▸ **Problem statement**:
Convert the lines below into a Markdown table with the columns Row and Content. Begin at the line that contains "Screen dimensions: 361x192", stop after the line that contains "(x=14, y=97)", skip blank lines, and leave out the pictures.

▸ **Data provided**:
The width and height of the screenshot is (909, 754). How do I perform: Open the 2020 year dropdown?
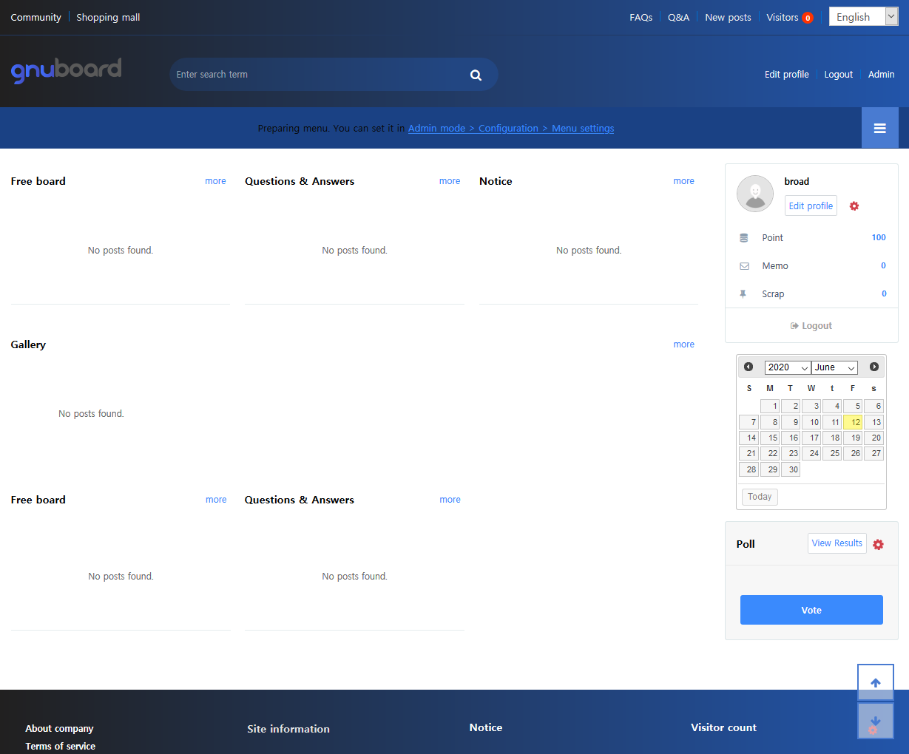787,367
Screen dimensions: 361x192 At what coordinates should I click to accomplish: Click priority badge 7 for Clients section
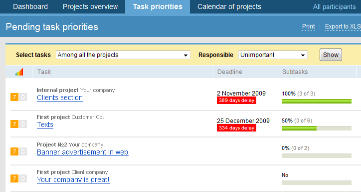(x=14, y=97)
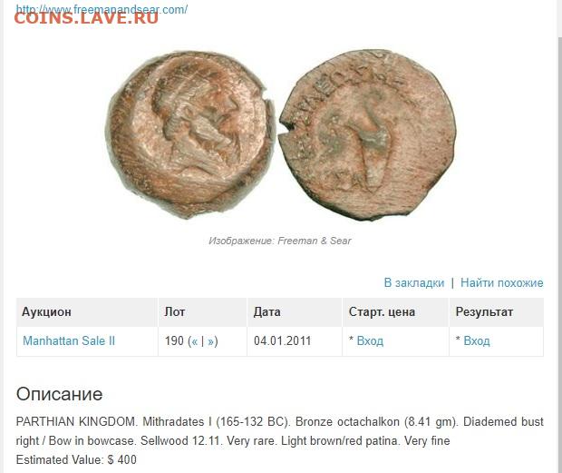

...

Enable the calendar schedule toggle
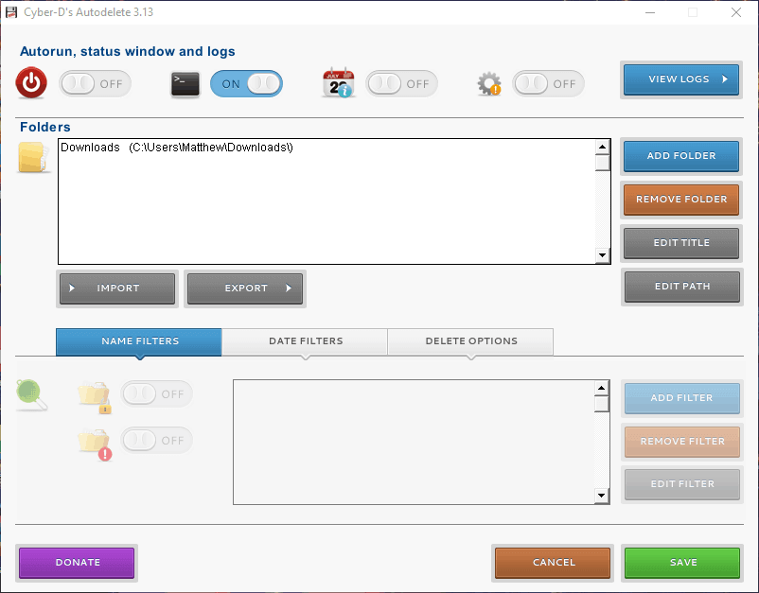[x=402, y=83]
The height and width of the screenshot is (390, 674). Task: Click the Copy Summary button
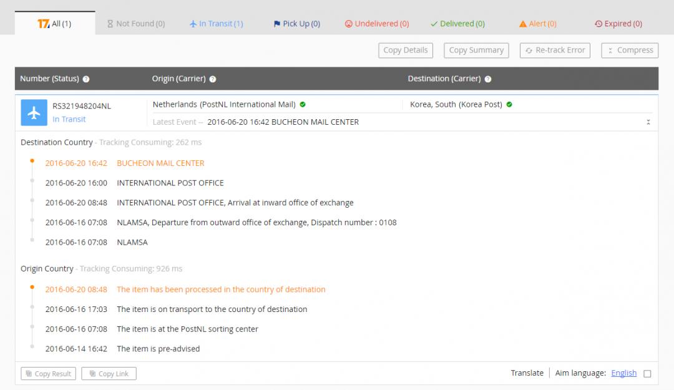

▸ **Full output**:
| Row | Content |
|---|---|
| 1 | Screen dimensions: 361x192 At what coordinates should I click to accomplish: Click priority badge 7 for Clients section |
| 2 | (x=14, y=97) |